[Assignment] Report every line of the listing below that contains the word "resolution".

(Listing contained in a dataset)
★ ★ ★

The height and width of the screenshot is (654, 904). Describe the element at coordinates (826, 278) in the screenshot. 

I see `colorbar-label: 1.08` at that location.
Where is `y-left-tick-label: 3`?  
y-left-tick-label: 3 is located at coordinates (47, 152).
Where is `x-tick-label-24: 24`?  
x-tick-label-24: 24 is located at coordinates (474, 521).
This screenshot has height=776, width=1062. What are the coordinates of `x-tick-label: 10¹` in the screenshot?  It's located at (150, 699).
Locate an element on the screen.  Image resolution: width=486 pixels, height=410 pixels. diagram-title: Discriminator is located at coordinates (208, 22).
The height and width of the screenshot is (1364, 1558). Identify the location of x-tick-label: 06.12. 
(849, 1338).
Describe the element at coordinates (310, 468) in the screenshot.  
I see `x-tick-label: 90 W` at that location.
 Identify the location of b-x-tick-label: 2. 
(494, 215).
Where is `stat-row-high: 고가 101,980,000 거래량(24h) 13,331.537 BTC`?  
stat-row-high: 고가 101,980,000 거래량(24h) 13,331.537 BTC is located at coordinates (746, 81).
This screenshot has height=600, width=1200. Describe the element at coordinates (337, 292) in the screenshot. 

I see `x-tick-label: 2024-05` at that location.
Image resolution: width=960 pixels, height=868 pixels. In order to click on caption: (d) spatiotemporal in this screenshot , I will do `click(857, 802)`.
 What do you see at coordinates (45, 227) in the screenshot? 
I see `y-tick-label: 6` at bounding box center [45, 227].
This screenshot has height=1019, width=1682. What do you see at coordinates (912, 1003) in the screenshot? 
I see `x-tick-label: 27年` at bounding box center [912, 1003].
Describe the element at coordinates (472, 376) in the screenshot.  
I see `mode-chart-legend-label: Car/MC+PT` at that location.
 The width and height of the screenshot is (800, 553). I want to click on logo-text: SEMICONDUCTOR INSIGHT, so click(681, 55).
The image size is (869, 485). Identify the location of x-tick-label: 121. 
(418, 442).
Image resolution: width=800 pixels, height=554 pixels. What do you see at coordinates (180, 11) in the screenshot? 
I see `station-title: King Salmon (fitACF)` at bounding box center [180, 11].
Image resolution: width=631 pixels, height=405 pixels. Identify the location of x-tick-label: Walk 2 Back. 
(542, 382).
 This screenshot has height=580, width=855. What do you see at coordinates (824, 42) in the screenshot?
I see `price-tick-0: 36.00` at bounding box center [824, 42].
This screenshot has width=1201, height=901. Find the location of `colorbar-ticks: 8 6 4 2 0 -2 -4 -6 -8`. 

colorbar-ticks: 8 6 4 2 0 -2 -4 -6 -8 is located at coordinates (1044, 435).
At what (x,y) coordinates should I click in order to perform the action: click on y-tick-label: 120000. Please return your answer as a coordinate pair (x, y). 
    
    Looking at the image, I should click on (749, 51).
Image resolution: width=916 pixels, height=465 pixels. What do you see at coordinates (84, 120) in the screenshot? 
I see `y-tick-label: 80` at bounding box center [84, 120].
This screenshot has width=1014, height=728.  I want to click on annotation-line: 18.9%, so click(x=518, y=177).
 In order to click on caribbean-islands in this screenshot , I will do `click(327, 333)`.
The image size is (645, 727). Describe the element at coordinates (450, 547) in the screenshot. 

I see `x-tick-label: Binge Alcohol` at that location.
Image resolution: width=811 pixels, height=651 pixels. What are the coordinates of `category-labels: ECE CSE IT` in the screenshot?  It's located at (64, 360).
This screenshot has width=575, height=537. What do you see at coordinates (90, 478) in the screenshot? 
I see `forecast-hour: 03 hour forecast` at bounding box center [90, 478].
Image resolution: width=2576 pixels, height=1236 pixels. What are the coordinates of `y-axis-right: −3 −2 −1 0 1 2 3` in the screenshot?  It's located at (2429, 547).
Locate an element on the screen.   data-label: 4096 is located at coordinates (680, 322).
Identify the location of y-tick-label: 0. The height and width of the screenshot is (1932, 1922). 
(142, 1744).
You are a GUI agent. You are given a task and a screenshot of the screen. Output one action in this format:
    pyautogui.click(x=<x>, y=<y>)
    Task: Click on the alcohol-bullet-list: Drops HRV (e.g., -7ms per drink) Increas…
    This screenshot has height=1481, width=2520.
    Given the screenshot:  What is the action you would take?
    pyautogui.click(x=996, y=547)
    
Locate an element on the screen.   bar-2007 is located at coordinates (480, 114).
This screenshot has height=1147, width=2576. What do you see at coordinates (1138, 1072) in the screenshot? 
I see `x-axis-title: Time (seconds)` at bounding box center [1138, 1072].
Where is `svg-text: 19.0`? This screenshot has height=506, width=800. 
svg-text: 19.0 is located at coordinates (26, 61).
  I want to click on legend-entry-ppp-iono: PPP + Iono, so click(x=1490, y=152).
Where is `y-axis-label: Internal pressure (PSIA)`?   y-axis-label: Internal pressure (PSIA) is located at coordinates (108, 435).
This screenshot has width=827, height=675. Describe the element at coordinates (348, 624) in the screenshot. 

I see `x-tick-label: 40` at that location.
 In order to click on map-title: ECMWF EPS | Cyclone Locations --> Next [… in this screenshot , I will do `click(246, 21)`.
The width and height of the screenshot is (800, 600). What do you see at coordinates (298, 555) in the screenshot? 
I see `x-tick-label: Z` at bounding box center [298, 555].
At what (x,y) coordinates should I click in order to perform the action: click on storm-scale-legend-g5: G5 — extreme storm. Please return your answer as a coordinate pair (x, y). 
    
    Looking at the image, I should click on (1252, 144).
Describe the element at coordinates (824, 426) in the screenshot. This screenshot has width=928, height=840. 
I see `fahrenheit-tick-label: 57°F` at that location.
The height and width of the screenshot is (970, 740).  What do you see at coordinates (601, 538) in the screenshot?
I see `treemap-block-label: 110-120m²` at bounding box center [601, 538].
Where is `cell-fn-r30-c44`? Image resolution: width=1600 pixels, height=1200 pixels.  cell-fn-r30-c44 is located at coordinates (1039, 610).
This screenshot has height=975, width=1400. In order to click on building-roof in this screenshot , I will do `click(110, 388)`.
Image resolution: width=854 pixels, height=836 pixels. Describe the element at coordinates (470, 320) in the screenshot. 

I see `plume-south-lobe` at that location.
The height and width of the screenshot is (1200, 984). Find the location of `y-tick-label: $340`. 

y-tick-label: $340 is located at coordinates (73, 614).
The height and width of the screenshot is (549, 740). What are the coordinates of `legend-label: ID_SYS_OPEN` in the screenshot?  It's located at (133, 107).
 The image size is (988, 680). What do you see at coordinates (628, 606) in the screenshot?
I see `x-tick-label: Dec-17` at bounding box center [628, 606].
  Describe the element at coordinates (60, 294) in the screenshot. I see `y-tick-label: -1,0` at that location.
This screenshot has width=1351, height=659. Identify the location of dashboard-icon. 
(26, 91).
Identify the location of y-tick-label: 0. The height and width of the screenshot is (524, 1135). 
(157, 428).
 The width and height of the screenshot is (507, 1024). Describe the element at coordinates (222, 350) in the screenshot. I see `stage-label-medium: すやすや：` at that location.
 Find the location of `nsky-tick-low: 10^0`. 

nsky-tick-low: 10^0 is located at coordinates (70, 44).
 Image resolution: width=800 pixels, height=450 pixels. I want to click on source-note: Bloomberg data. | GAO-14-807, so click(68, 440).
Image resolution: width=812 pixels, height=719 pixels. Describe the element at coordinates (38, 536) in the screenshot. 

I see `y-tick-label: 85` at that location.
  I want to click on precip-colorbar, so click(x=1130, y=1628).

★ ★ ★

[Answer to this task]
Locate an element on the screen.  Image resolution: width=486 pixels, height=410 pixels. diagram-title: Discriminator is located at coordinates (208, 22).
Image resolution: width=960 pixels, height=868 pixels. In order to click on caption: (d) spatiotemporal in this screenshot , I will do `click(857, 802)`.
Image resolution: width=800 pixels, height=554 pixels. What do you see at coordinates (180, 11) in the screenshot? 
Image resolution: width=631 pixels, height=405 pixels. Identify the location of x-tick-label: Walk 2 Back. 
Image resolution: width=916 pixels, height=465 pixels. What do you see at coordinates (84, 120) in the screenshot? 
Image resolution: width=811 pixels, height=651 pixels. What are the coordinates of `category-labels: ECE CSE IT` in the screenshot?  It's located at (64, 360).
Image resolution: width=2576 pixels, height=1236 pixels. What are the coordinates of `y-axis-right: −3 −2 −1 0 1 2 3` in the screenshot?  It's located at (2429, 547).
Where is `cell-fn-r30-c44`? Image resolution: width=1600 pixels, height=1200 pixels.  cell-fn-r30-c44 is located at coordinates (1039, 610).
Image resolution: width=854 pixels, height=836 pixels. Describe the element at coordinates (470, 320) in the screenshot. 
 Image resolution: width=800 pixels, height=450 pixels. I want to click on source-note: Bloomberg data. | GAO-14-807, so click(68, 440).
Image resolution: width=812 pixels, height=719 pixels. Describe the element at coordinates (38, 536) in the screenshot. 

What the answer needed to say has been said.